### 課題の概要
「icon」という語を含む記録の行を、すべてそのまま書き出してもらえますか？

### 記録一覧
---------------

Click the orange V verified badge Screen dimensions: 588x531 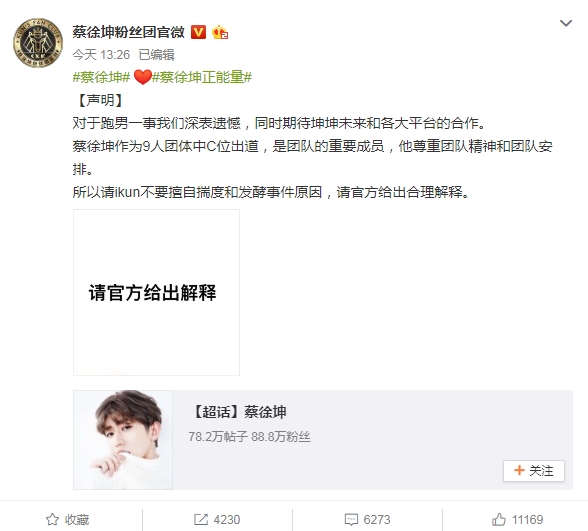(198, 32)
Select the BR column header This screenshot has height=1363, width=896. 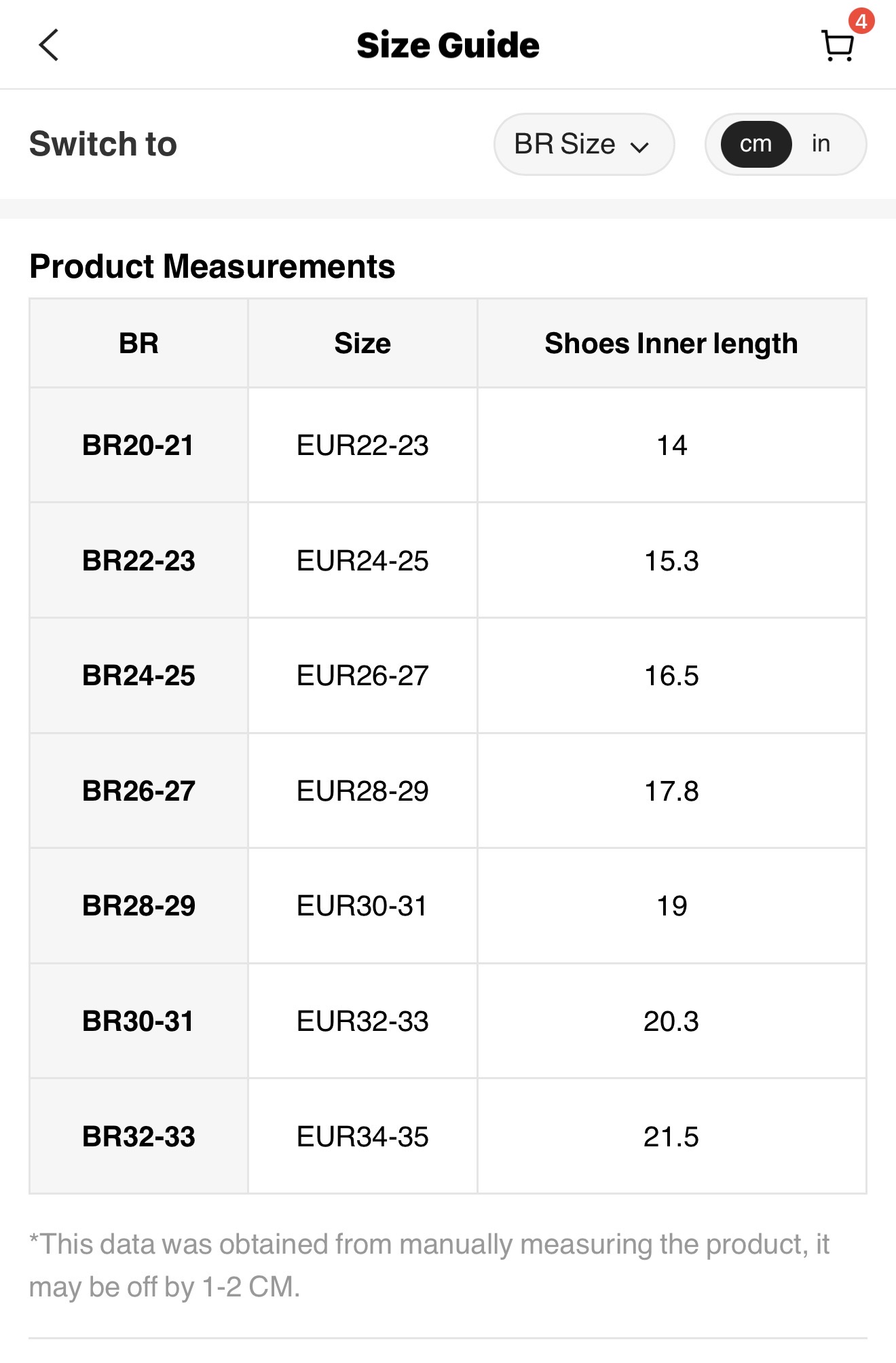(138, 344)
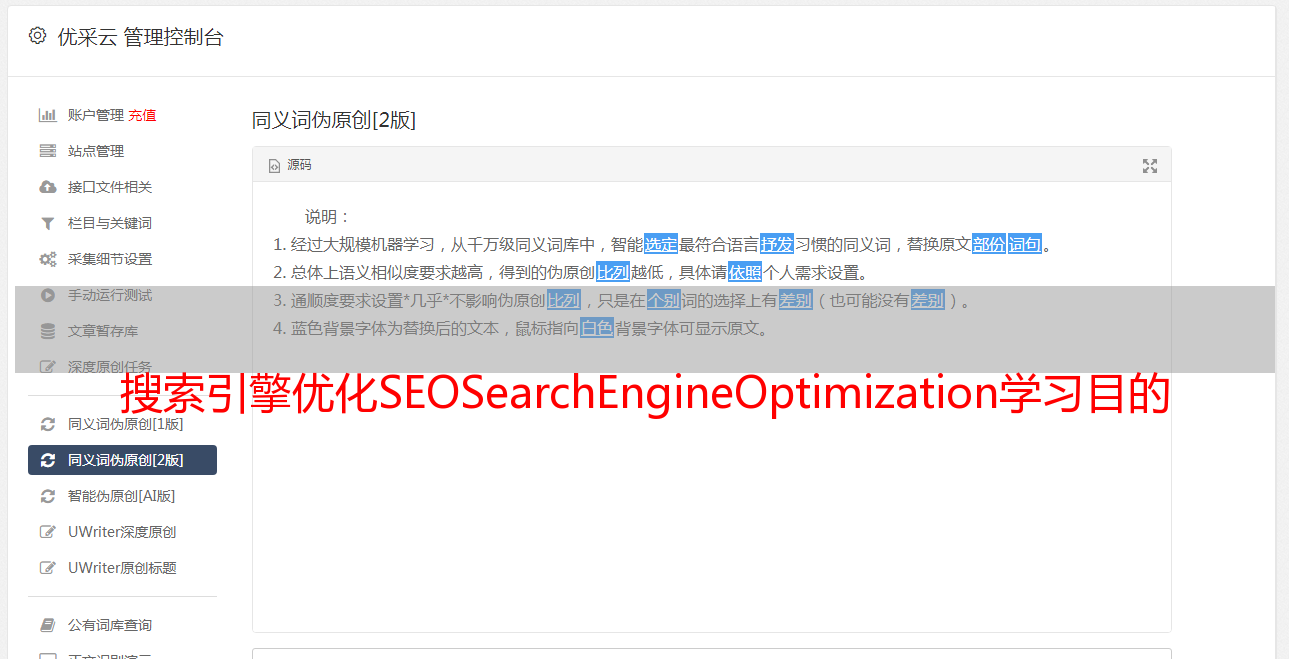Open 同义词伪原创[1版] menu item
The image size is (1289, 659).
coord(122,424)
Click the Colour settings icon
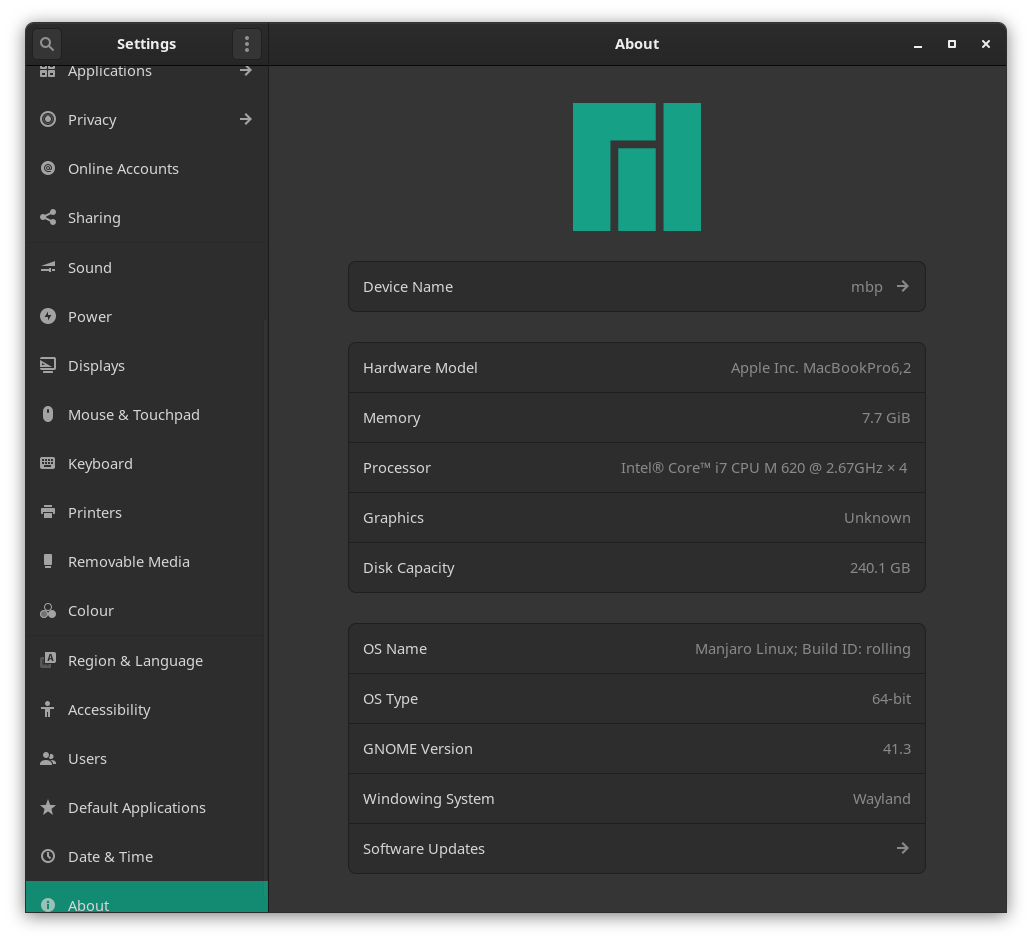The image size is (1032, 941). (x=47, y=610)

---------------

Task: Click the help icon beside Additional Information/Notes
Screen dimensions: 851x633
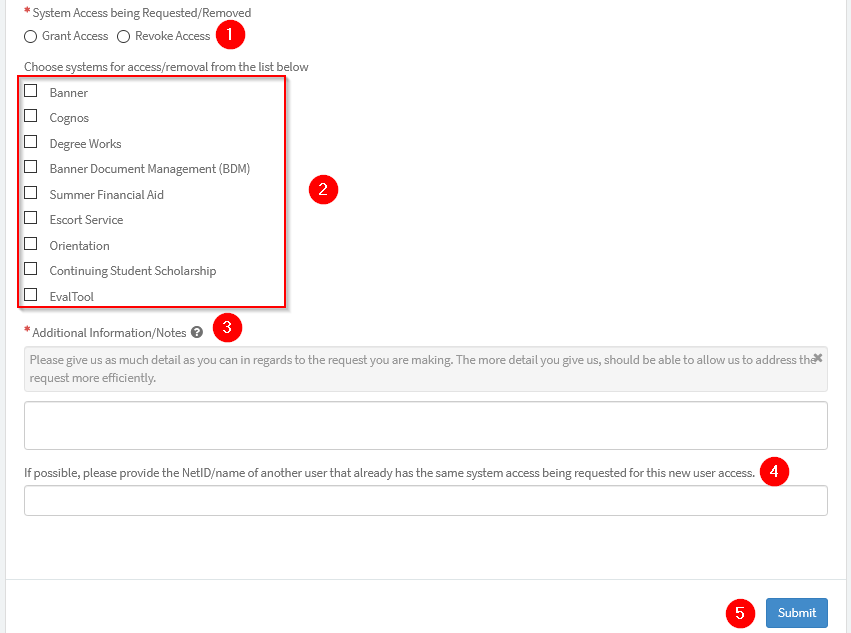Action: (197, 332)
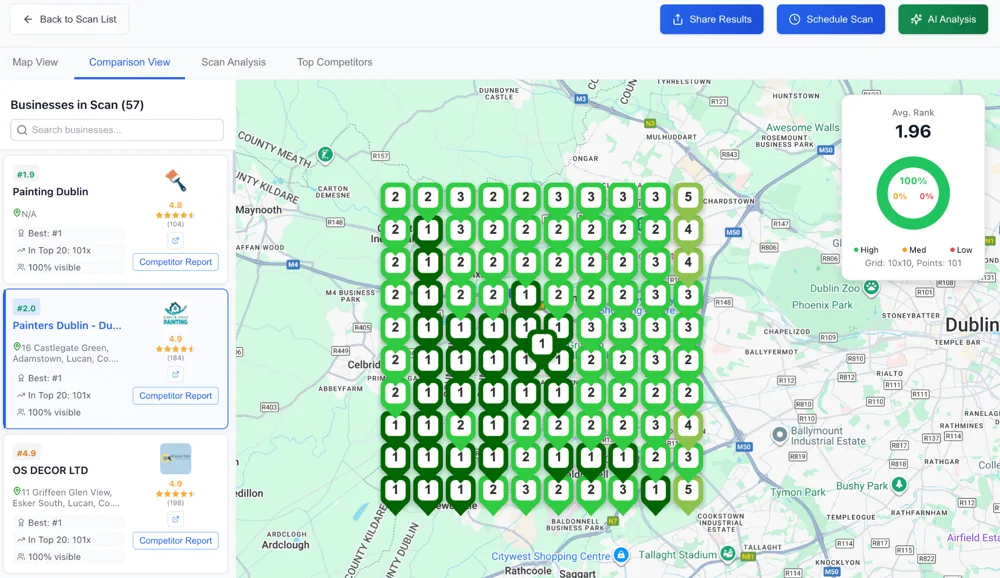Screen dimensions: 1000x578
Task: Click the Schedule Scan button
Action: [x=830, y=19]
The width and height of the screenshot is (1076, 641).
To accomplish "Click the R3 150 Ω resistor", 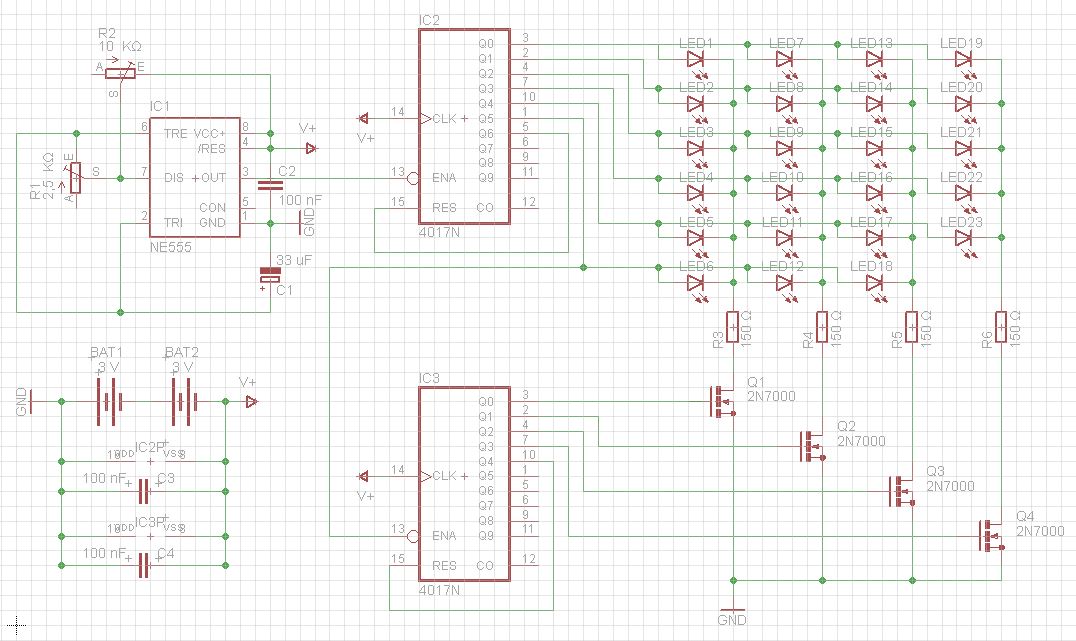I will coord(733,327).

---------------

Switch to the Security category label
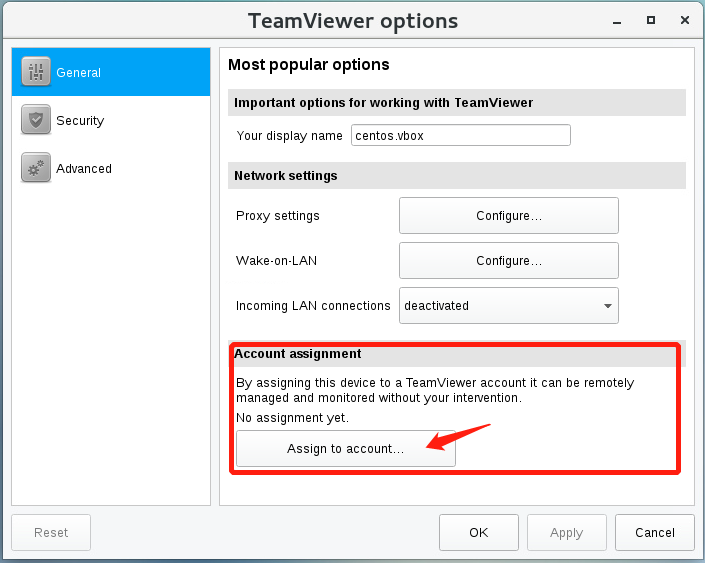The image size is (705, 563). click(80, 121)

---------------

### 本問の解答
Click the Colour settings icon
Task: Click the help icon beside Additional Information/Notes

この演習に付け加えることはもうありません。